Prima facie, Meillassoux’ two projected demonstrations are at odds with each other. The crucial premise is that inconsistent mathematics is possible, which seems plausible given that such mathematics have already been developed. From this, one can deduce that if the mathematically conceivable is absolutely possible, then real contradiction is (absolutely) possible (since contradiction is mathematically conceivable). And conversely, if paraconsistent logics can be shown to “violate the conditions for the conceivability of contingency”, as Meillassoux projects, then not everything that is mathematically conceivable is absolutely possible (since inconsistent mathematics is mathematically conceivable but not possible). Thus, either one of these two projected demonstrations would seem to negate the other.
Perhaps one could deny the premise, on the basis that inconsistent mathematics is not really mathematics, or something along those lines. This appears dreadfully ad hoc to me at the moment, so though I cannot rule out there might be good independent reasons for doing so, I will not countenance this possibility further here. (This seems to summarize the present state of inconsistent mathematics)
My provisional conclusion is that the impossibility of real contradiction must give, since the absolute possibility of the mathematically conceivable seems such an integral part of Meillassoux’ position. We can thus glimpse the outline of a transconsistent speculative materialism.

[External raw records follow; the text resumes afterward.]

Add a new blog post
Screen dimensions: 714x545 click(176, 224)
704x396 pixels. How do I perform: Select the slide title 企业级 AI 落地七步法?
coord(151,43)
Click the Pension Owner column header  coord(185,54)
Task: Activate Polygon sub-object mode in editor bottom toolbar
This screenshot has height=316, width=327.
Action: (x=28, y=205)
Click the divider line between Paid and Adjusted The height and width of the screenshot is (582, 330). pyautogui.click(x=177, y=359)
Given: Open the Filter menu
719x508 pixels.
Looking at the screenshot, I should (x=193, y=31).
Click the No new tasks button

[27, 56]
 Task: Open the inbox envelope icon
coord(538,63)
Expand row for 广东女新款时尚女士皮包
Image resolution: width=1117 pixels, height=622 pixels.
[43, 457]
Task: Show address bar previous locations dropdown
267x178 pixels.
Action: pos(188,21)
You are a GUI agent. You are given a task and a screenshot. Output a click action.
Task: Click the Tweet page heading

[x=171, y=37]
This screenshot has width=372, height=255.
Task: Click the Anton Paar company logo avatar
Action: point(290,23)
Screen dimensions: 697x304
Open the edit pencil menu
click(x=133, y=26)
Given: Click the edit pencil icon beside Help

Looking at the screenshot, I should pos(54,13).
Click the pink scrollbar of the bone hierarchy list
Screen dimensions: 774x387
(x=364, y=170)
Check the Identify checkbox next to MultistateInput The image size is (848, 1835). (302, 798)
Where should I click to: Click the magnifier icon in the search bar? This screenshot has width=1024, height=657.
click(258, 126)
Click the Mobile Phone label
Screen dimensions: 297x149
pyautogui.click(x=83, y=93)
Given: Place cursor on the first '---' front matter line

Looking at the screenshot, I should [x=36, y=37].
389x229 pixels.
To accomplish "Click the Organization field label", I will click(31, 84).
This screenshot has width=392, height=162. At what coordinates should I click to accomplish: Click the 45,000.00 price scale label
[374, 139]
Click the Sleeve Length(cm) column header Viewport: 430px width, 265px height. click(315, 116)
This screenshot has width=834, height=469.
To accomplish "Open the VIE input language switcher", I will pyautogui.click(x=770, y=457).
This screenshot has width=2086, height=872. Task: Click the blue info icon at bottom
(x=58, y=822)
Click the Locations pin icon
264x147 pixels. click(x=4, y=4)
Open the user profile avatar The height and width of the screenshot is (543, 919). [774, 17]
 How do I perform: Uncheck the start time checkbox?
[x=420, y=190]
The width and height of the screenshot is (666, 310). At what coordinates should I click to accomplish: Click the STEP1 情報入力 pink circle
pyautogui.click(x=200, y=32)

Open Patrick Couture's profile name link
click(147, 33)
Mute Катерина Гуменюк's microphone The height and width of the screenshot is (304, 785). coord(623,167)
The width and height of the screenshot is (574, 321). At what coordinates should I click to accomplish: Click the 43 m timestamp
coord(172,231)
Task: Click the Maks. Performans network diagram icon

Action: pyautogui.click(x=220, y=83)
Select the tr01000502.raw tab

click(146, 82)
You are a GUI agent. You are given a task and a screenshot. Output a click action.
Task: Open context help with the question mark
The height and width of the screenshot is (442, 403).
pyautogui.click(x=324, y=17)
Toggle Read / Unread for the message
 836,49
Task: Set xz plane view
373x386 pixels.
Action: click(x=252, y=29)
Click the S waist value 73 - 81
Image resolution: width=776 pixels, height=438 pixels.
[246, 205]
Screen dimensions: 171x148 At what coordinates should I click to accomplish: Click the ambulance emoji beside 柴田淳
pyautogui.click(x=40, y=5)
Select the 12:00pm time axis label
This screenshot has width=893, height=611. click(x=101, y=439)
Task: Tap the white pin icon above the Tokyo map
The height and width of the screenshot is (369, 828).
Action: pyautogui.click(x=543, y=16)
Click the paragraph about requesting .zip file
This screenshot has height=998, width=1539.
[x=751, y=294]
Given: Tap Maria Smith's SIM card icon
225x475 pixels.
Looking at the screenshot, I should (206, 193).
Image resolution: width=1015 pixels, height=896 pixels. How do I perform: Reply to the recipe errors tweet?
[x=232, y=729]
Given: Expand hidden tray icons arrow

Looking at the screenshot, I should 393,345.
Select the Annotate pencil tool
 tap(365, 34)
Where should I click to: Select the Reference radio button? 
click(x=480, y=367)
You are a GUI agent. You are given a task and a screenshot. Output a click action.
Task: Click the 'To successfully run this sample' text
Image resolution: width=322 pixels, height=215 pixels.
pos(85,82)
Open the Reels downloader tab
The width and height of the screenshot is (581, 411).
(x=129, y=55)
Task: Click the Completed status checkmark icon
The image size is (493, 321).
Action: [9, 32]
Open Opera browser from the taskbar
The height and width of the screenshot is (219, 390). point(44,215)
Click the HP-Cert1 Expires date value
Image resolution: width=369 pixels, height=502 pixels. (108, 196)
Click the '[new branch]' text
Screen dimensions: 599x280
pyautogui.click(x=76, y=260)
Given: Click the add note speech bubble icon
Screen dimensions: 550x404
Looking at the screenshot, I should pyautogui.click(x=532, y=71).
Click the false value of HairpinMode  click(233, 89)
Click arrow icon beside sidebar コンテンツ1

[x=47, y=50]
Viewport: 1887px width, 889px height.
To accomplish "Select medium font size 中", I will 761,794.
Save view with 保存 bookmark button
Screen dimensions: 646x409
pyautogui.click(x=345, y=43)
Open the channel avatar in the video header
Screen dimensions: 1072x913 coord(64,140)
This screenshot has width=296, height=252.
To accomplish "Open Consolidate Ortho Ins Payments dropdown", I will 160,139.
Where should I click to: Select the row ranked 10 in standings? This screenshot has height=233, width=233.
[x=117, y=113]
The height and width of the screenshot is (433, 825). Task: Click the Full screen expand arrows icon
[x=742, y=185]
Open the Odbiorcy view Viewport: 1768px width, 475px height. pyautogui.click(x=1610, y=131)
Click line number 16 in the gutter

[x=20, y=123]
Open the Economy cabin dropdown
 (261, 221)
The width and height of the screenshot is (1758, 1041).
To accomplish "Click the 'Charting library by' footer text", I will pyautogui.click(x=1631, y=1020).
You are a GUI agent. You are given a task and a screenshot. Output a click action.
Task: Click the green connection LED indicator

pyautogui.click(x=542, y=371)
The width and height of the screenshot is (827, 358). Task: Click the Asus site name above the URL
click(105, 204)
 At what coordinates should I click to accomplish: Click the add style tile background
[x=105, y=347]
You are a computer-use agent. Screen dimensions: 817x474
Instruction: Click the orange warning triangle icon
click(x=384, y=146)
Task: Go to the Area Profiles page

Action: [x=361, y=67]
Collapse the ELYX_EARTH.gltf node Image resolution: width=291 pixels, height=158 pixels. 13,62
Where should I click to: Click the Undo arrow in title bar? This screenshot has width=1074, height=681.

In my next post I will consider an article by Frederick Kroon that argues against dialetheic realism, in favor of dialetheic fictionalism. I will argue that despite the fact that this conclusion is similar to the one Meillassoux wants to reach, the argument given in the article cannot be used to support Meillassoux’ projected demonstration that paraconsistent logics concern contradictions in thought, but not in reality. On the contrary, Meillassoux’ principle of factiality can be used to block Kroon’s argument against dialetheic realism, thus bolstering the conjunction of Priest’s dialetheism and Meillassoux’ speculative materialism: transconsistent speculative materialism.